Archive for December, 2008

Living Life with Open Hands

Good news! I’m a week away from being done with my thesis, and I’ve finished my law school applications! HOORAY!

That means I’ll be back to blogging regularly. I appreciate readers’ patience as I closed one chapter of my life, opened another, while completely ignoring the present (and my blog).

Since my last post I have continued volunteering. I’m no longer working at Planned Parenthood since the election is over, but I’m still volunteering for the NSRC, Project Open Hand, and 826 Valencia. 826 Valencia is still as fun as always, and I’m very proud to report that my work at the NSRC is really taking shape.  In fact, the NSRC launched their new website today. It’s really great to see all of the work I’ve done over the past few weeks come together on something so tangible. If you ever checked out the old website you’ll be amazed when you see the new website.  It’s much easier to find all of the fabulous original content that the NSRC develops, and I’m proud to say I played integral role in helping them organize hundreds of articles by tagging them with appropriate tags and categorizing them  into key issues like Sex and Disability, Sex and Faith, Sex and Aging, Sex and Gender, etc.

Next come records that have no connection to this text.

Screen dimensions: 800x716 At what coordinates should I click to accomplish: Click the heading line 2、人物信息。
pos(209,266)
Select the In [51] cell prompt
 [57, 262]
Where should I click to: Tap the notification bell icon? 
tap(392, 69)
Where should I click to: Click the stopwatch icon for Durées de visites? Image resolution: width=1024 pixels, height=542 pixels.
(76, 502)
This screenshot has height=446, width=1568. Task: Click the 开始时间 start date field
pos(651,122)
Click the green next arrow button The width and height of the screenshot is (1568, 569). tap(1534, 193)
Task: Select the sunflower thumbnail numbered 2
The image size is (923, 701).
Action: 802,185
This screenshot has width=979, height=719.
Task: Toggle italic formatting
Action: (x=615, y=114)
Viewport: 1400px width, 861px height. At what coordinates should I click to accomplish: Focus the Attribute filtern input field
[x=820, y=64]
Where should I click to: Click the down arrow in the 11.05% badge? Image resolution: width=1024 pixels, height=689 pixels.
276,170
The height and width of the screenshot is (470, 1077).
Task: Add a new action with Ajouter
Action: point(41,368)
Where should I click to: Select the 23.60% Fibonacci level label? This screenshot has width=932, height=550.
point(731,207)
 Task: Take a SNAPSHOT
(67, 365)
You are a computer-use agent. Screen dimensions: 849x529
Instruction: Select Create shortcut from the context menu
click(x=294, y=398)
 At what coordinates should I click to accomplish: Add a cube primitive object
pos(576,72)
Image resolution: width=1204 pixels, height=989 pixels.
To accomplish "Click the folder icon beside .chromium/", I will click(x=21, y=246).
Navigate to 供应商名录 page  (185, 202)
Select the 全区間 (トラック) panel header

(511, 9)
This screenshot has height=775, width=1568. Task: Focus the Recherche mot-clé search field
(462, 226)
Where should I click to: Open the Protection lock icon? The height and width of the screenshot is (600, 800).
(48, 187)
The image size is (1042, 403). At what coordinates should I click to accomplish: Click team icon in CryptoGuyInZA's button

As I look back at my previous posts, however, I realize that my experience at Project Open Hand is sadly underrepresented.  Project Open Hand is rapidly becoming my favorite volunteer experience. On Thursdays, I work in a grocery center filling grocery orders from a limited stock room for people with Breast Cancer and HIV/AIDS. On Friday, I work in the kitchen prepping vegetables for meals that will be delivered to people living with HIV/AIDS.

When I first starting working at Project Open Hand, I was most impressed by the shear volume of what they do. They provide around 2000 meals a day and they have a very limited paid staff. The rest of the work is done by volunteers. And they have some of the finest volunteers I’ve ever met.

Volunteering at  Project Open Hand, especially in the kitchen, allows me to get to know other volunteers a lot easier than other projects. As we chop vegetables or bag groceries we have a lot of time to talk with each other, and I’ve quickly bonded with many of the folks I work with. Some of regulars are also clients at Project Open Hand, who volunteer to give back to an organization that has given them so much.  Most are middle-age  gay men who have lost friends and lovers to HIV/AIDS.

When I first started volunteering there I heard wedding stories each week from volunteers that took advantage of the California Supreme Court ruling that allowed gay marriage. I was there in the days immediately after the November 4 election when we all worked in disbelief, amazed that Proposition 8 passed and that gay marriages would no longer be legal.  Now, each day I work there, I’m invited to rallies and discussions about how the LGBT community should proceed. Two weeks ago one of the men  I’m closest to lost his job in the massive Washington Mutual layoff.  It seems my days volunteering at Project Open Hand have become illustrative of all the drama chronicled in the news.

All the while we keep working to feed those who live a crisis daily. Project Open Hand has become so important to me that I wrote about it in my law school applications. I wrote about the screwed up world we live in where people are forced to make choices between paying their rent, buying their medications, and food. I wrote about how privileged I am to work at an organization that helps ease those concerns for a few citizens lucky enough to live in San Francisco.   Sometimes I wish there was a Project Open Hand in every community, but really I wished no community needed Project Open Hand.